**The problem:**
From the entries, copy every line that carries the string "will".

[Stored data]
____
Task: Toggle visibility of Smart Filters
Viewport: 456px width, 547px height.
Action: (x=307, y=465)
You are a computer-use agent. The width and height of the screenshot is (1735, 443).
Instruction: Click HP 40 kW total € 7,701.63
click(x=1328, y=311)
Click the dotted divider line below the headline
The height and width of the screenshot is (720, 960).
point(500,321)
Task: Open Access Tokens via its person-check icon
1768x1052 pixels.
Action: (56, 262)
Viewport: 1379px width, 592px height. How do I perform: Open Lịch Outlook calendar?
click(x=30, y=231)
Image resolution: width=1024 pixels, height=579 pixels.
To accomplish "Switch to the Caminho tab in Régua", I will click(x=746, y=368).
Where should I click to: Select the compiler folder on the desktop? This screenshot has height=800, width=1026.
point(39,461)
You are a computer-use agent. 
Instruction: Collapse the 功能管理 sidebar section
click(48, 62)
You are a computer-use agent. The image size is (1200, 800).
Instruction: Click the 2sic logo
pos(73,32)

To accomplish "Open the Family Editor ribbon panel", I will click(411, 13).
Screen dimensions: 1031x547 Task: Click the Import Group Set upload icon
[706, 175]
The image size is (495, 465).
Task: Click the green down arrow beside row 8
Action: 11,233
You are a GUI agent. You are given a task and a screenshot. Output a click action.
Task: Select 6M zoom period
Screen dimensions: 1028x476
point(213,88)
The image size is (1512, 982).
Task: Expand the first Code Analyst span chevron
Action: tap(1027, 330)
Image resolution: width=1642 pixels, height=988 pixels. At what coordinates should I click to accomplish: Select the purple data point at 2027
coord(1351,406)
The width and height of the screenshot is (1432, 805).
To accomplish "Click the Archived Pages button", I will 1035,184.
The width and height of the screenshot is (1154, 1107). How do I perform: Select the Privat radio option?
____
**The completed task:**
To accomplish "Switch to the Caminho tab in Régua", I will click(x=746, y=368).
To accomplish "Open the Family Editor ribbon panel", I will click(411, 13).
To accomplish "Click the Archived Pages button", I will 1035,184.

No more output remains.